Massachusetts Tax Relief Bill Signed Into Law
On October 4, 2023, Governor Maura Healey signed into law “An Act to improve the Commonwealth’s competitiveness, affordability, and equity.” The Act makes the following key tax changes:
Massachusetts Estate Tax
- The threshold for estates subject to Massachusetts estate tax is doubled to $2 million from the current $1 million, and no Massachusetts estate tax will be due where the federal taxable estate is $2 million or less.
- For Massachusetts residents, the Act clarifies that out-of-state real estate and tangible personal property are not subject to the Massachusetts estate tax.
- These changes are effective as of January 1, 2023, so they will benefit estates of decedents who died any time this year.
Short-Term Capital Gains
Short-term capital gains will now be taxed at 8.5%, instead of the previous 12%, effective as of January 1, 2023. Note, however, that if the Massachusetts “millionaires tax” applies, its 4% surtax will bring the rate on short-term capital gains to 12.5%.
Closing Millionaires Tax Loophole for Married Couples
Starting in the 2024 tax year (but not for 2023), married couples must file their Massachusetts tax returns using the same filing status (that is, jointly or separately) as their federal returns. This is intended to eliminate a “millionaires tax” loophole permitting dual-income taxpayers to file separate Massachusetts returns with no federal tax consequence, which would have allowed each spouse to avoid the 4% millionaires surtax on the first $1 million of taxable income.

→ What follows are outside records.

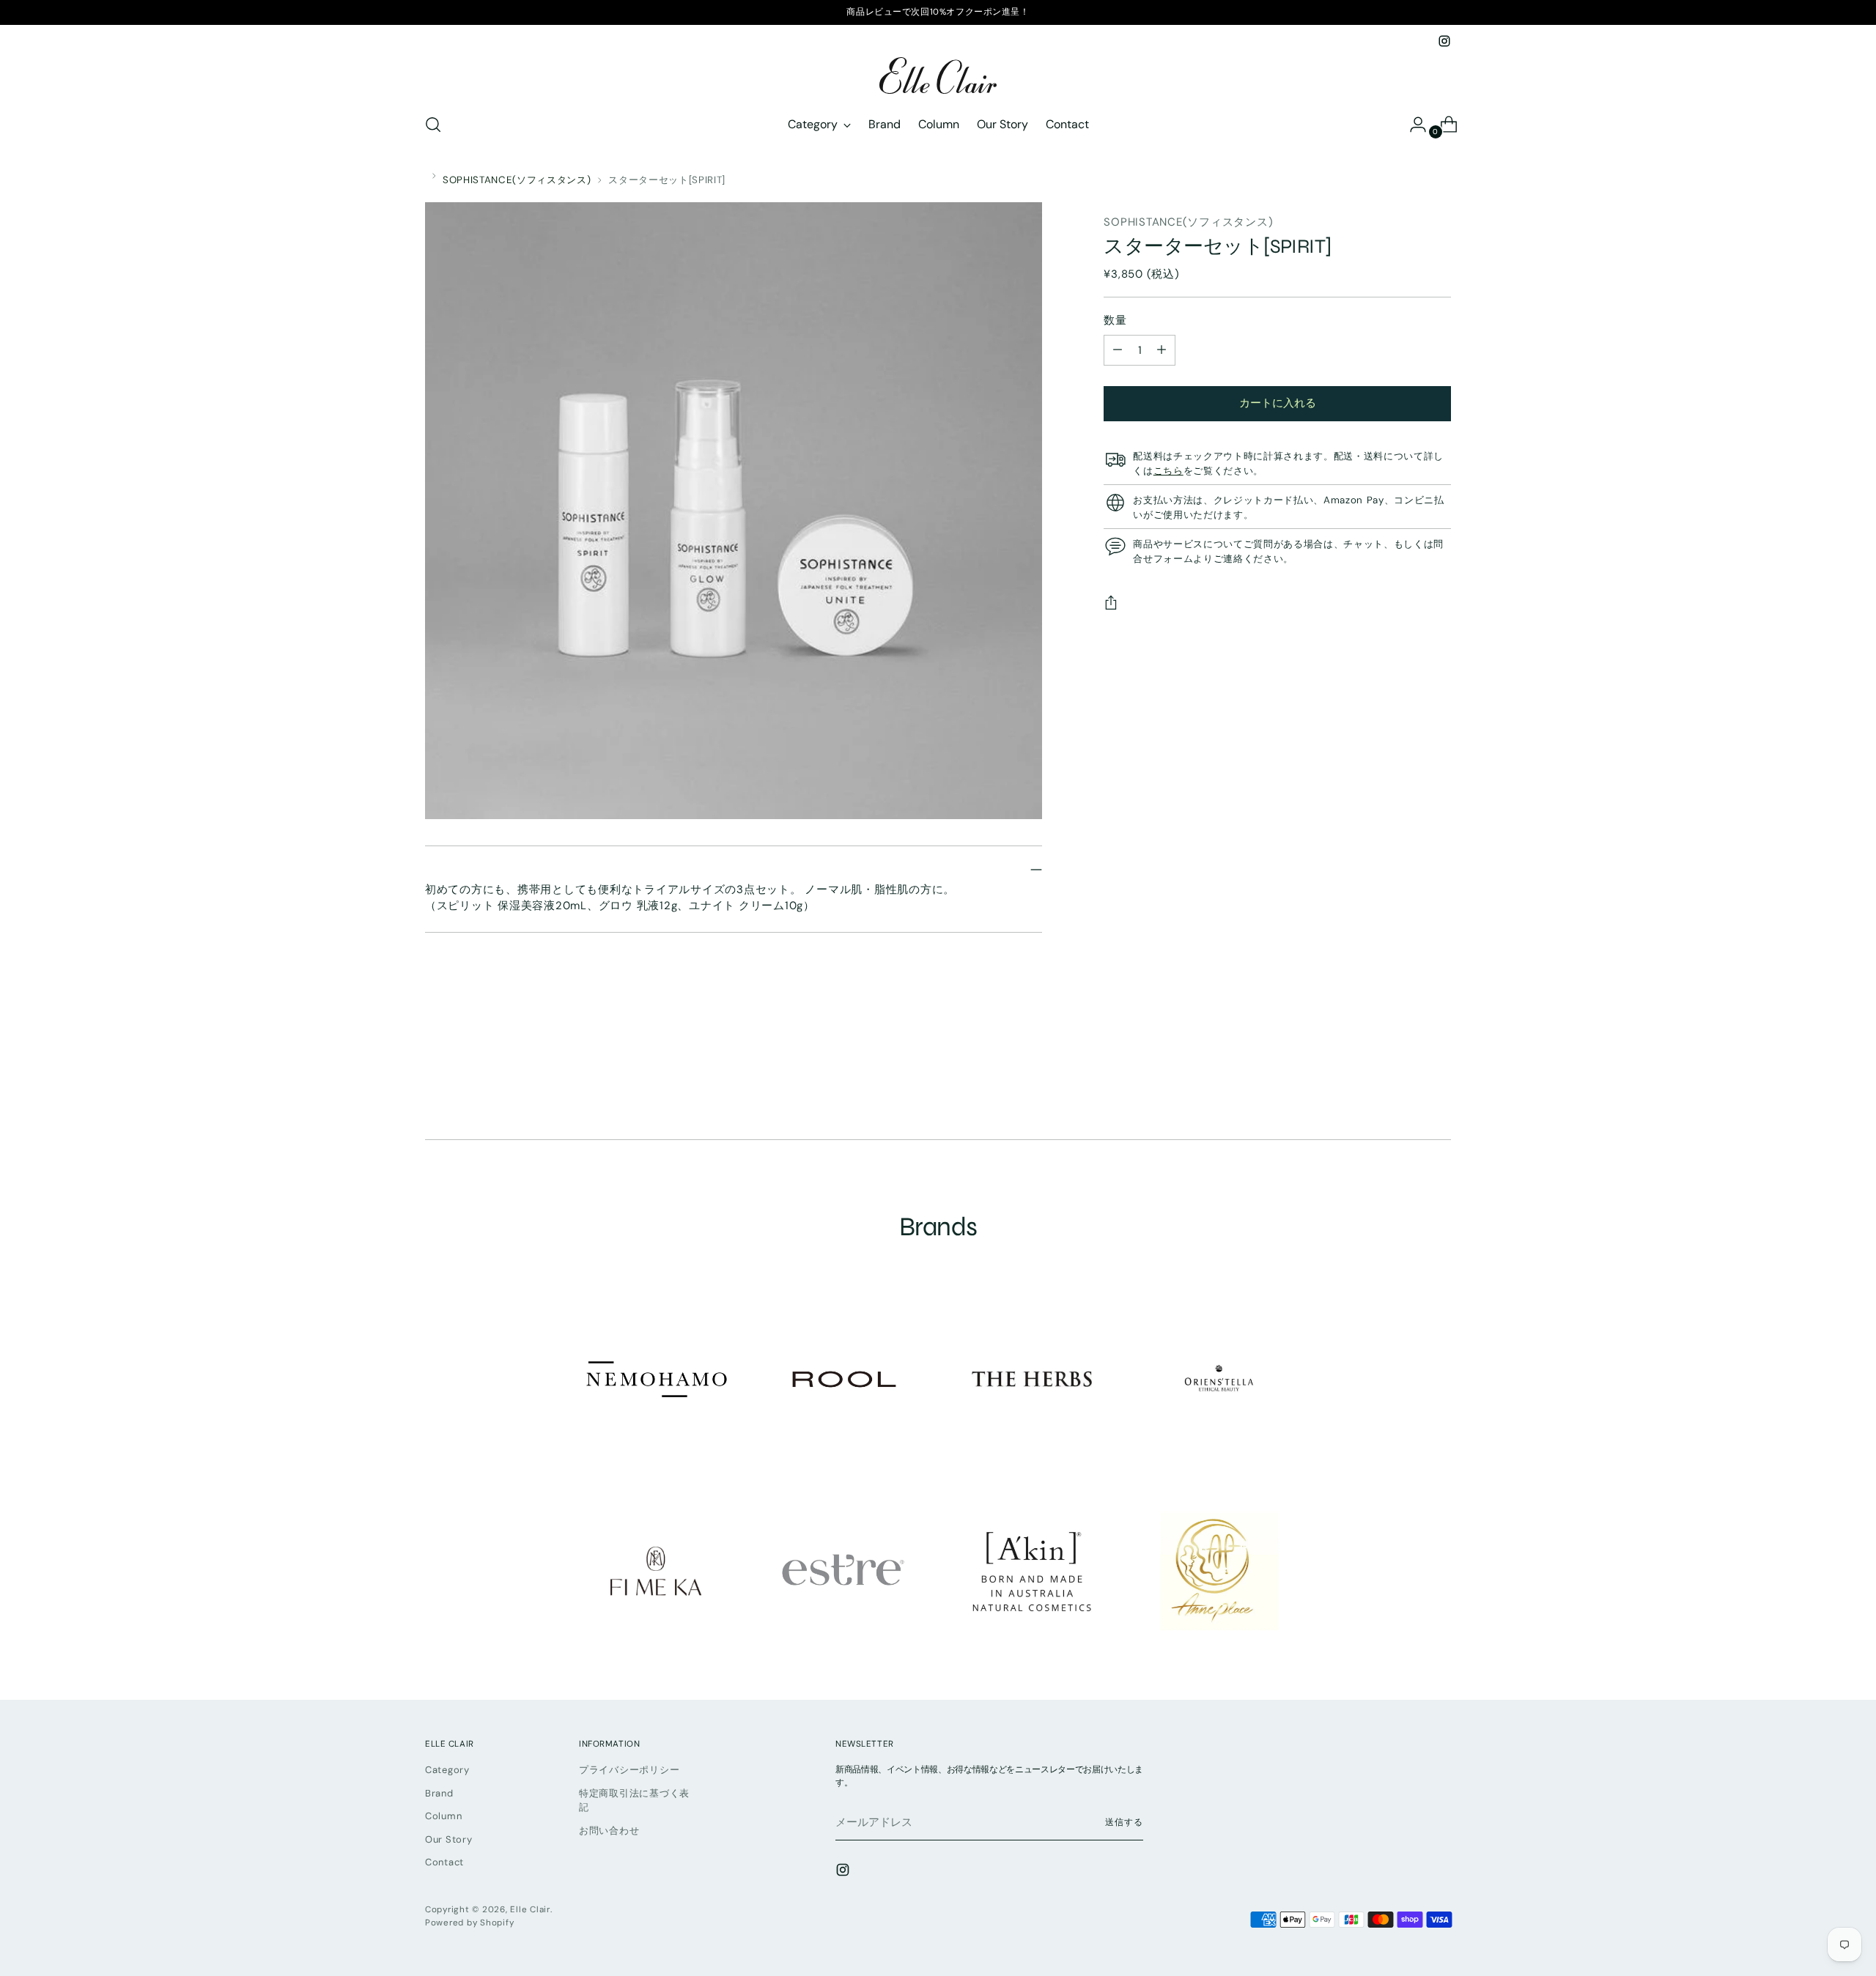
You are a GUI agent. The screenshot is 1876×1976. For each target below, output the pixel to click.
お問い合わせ (609, 1830)
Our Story (449, 1839)
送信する (1124, 1822)
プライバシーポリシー (629, 1770)
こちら (1168, 471)
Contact (444, 1862)
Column (443, 1816)
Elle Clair (530, 1909)
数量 (1115, 320)
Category (447, 1770)
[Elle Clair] (938, 75)
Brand (439, 1793)
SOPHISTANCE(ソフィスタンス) (517, 180)
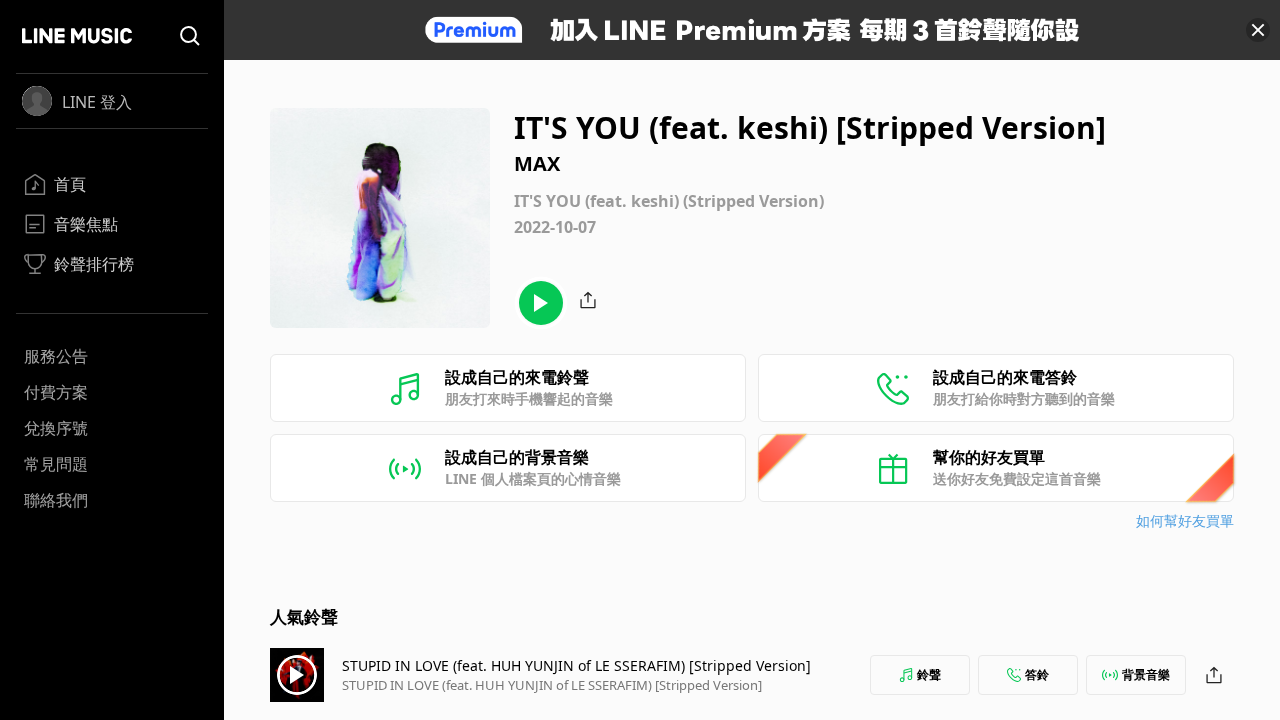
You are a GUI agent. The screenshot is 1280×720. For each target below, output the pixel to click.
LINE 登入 (97, 102)
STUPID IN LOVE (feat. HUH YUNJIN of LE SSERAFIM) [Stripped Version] (576, 665)
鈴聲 (929, 674)
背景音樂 (1146, 674)
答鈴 (1037, 674)
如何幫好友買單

In addition, the Act increased the Massachusetts rental deduction and the child tax credit and simplified income taxation for companies conducting business in multiple states. Furthermore, if in the future Massachusetts is required to refund excess income tax revenues to taxpayers (which happened in 2022 and prior to that, in 1987), refunds will be issued to all taxpayers equally, instead of in proportion to the amount of income taxes paid.